• [PAGE EXCERPT]:

Once we have our tokens and have ensured they are syntactically correct, we
move on to parsing. In this step, we extract commands and files from the
tokens. We use linked lists to store these commands and files. A linked list
is a linear data structure where each element is a separate object. Each
element (we will call it a node) of a list consists of two items - the data
and a reference to the next node.

Expansion

After parsing, we perform expansion. This is where we handle environment
variables (tokens that start with $). The shell replaces the variable with its
value before executing the command.

Here Documents

Here documents (or here-docs) are a feature of shell that allow the input of a
sequence of lines to a command directly from the command line. This can be
useful when a command expects input from a user and we want to automate that
process.

After parsing, we have a struct that contains commands and files as linked
lists. If we need to work with here-docs, we take this struct and loop over
each node. Each node can have more than one here-doc, so we need to use
another loop that iterates over the files.

In our enum, the here_doc type is 4. When we encounter a here_doc, we create a
pipe and then fork a new process. In the child process, we write to the write
end of the pipe (fd[1]) and close the read end (fd[0]). We use an infinite
loop with the readline function to read the here-doc content and write it to
fd[1]. After that, we close fd[1].

In the parent process, we wait for the child process to finish and save the
read end of the pipe (fd[0]) in a variable in our struct for later use.

Execution

Finally, we execute the commands that we have parsed and expanded. This
involves creating a new process and replacing its image with the command to be
executed.

Execution Implementation

The execution part of our Minishell involves taking the parsed commands and
files and running them. This is where the actual actions specified by the
user's input take place.

We start by implementing a function that gets the commands from our parsed
data. If you've worked on the pipex project, this will be familiar to you.

• [WRITTEN TASKS]:
[a] Summarize the minishell walkthrough in two sentences.
[b] Please extract from the minishell walkthrough the part that opens with the words containing "Execution Implementation" and closes with "input take place.".
[c] Extend the minishell walkthrough, picking up right after its final sentence.

• [DATA]:
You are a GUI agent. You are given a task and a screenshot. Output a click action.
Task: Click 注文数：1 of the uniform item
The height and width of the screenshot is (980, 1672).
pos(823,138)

• [RESULTS FOR THE EXERCISE]:
[a] The minishell walkthrough explains parsing syntactically correct tokens into linked lists of commands and files, then expanding environment variables that start with $ by replacing them with their values. It describes handling here-docs by forking a child that reads lines with readline into a pipe while the parent waits and saves the pipe's read end, and then executing the parsed and expanded commands by creating new processes whose image is replaced with the command.

[b]
Execution Implementation

The execution part of our Minishell involves taking the parsed commands and
files and running them. This is where the actual actions specified by the
user's input take place.

[c]
Next, we use the global struct that contains our commands and files. We loop
over these commands and files, forking a new process for each command. Inside
each child process, we open the necessary files and execute the command.

We use the dup2 function to redirect input and output to the appropriate files,
and execve to replace the current process image with the new command. It's
important to carefully manage the opening and closing of file descriptors in
this step to avoid leaks and ensure that data is being read from and written
to the correct places.

This is a challenging part of the project, but it's also where everything comes
together. By carefully managing processes and file descriptors, we can create
a shell that behaves just like a real one.

Conclusion

In this project, we've built a simple shell from scratch. We started by
implementing a Lexer to tokenize the user's input. We then checked for syntax
errors and parsed the tokens into commands and files. We expanded any
environment variables and handled here-docs. Finally, we executed the commands,
managing processes and file descriptors to ensure that input and output went
to the right places.

This project is a great demonstration of many important concepts in systems
programming, including process management, file I/O, and parsing. It's also a
fun way to get a better understanding of how shells work under the hood.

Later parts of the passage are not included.